How to Install Wall Cabinets in a Garage

Wall cabinets turn a garage from a sprawling junk heap into a place where you can actually find your tools. They're also cheaper than building shelving from scratch and a lot faster to install than you'd think—the real work is getting them level and anchored into something solid enough to hold the weight. Once you've got the studs marked and a ledger board installed, hanging the cabinets themselves takes maybe an afternoon. Done right, they'll hold hundreds of pounds of stored goods without budging.

  1. Find Every Stud First. Use a stud finder to locate every stud in the wall where you're installing cabinets.
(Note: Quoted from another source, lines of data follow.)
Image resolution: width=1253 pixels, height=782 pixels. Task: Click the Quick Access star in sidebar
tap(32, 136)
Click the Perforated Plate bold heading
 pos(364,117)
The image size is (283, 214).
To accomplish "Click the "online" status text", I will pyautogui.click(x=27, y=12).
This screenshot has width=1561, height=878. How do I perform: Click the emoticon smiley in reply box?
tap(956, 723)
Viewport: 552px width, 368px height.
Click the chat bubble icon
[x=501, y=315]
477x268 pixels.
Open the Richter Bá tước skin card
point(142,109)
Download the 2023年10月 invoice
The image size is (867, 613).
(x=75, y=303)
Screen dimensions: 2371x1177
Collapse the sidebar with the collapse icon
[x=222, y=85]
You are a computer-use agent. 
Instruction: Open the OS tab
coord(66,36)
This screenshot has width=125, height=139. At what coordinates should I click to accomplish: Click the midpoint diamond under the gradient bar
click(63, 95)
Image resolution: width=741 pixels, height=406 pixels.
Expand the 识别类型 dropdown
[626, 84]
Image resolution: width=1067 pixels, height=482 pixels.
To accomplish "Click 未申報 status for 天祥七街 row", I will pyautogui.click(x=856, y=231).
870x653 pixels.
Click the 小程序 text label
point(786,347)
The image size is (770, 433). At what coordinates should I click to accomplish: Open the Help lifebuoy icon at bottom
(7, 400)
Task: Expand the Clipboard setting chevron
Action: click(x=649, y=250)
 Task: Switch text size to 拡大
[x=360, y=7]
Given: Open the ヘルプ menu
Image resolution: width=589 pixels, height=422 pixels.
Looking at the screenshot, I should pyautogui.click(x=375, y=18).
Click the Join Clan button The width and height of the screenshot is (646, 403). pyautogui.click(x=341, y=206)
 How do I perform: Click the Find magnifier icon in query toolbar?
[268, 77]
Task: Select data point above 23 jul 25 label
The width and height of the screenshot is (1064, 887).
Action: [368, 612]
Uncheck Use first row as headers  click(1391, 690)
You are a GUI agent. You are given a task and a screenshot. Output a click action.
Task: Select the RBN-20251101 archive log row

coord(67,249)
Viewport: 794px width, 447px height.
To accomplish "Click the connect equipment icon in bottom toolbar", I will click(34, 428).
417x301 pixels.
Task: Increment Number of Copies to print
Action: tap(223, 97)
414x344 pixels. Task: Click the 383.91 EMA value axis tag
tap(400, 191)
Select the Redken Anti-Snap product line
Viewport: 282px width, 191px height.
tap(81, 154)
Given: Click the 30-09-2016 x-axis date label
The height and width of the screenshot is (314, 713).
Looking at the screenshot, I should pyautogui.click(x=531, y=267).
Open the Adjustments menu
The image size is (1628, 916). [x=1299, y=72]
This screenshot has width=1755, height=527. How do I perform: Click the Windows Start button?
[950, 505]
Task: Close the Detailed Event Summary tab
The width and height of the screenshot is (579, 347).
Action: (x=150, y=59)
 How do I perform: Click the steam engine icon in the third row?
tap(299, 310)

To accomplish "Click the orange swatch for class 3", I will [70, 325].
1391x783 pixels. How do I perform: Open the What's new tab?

Mark each stud with a vertical pencil line at eye level, then mark again at the height where the top of your cabinets will sit. Drive a finish nail at the top mark to confirm the stud location—hit solid wood, not drywall. Take a photo of the marked studs; you'll need those locations when you hang.
  2. Build a Level Ledger. Decide where the bottom of your cabinets should sit—usually 54 to 60 inches from the floor for garage cabinets. Snap a chalk line at that height all the way across the wall. Cut a 2x4 ledger board to span your cabinet width and screw it into every stud you'll be covering with cabinets using 3-inch wood screws. Use a 4-foot level to make sure it's dead level before you drive all the screws home. The ledger board carries half the cabinet weight during installation.
  3. Prep Cabinets Before Hanging. If your cabinets ship flat-pack, assemble the first one according to instructions—usually just screwing the sides to the top and bottom. Don't attach doors or shelves yet. Find the top rails inside the cabinet (the horizontal 2x4 equivalent that the mounting system uses) and locate the pre-drilled mounting holes. These holes should line up with studs. Measure from the left edge of the cabinet to each mounting hole and write those measurements down; you'll use them to drill pilot holes in the studs.
  4. Hang the First Cabinet. Transfer your mounting hole measurements to the studs you marked earlier. Drill 3/16-inch pilot holes at those locations, positioned about 1.5 inches below the chalk line (so the mounting hardware sits on the ledger). Have a helper support the first cabinet on the ledger board. Drive 5/16-inch lag bolts with washers through the cabinet mounting holes into the pilot holes, snugging them tight with a socket wrench but not over-tightening. Use a 2-foot level across the top of the cabinet to verify it's level before moving to the next one.
  5. Connect All Cabinets. Position the next cabinet next to the first, again using the ledger board for support. Hang it the same way with lag bolts into studs. Once both are secure, bolt them together using the cabinet manufacturer's connector bolts—usually 5/16-inch bolts that run through pre-drilled holes in the vertical sides where the cabinets meet. Tighten these connectors snugly. Repeat this process for each additional cabinet, always working left to right and verifying level as you go.
  6. Shim for Perfect Fit. Once all cabinets are hung, check the gap between the wall and the back of the cabinets. If you see light between them, slide tapered shims into any gaps and tap them in until the cabinet back sits flat against the wall. Once you're happy with the fit, drive additional 3-inch wood screws through the ledger board into the studs between the cabinet mounting bolts. These extra fasteners take the weight off the lag bolts during the life of the installation.
  7. Hang Doors Last. Attach shelves and adjustable shelf pins according to the cabinet manual. Then hang the cabinet doors, adjusting them so they close smoothly and sit flush with the cabinet frame—most cabinets have screws behind the hinges that let you fine-tune alignment. Install handles or knobs last. Step back and check that all doors are parallel, centered, and opening without binding.
  8. Seal and Paint. Once the cabinets are hanging, seal the gap between the ledger board and wall with paintable caulk. This keeps dust and rodents out of the gap. Sand any rough spots on the ledger board and paint it to match the cabinet color or your garage wall. Paint the shims too if they're visible. A quick pass with a brush or spray takes 30 minutes and makes the whole job look finished.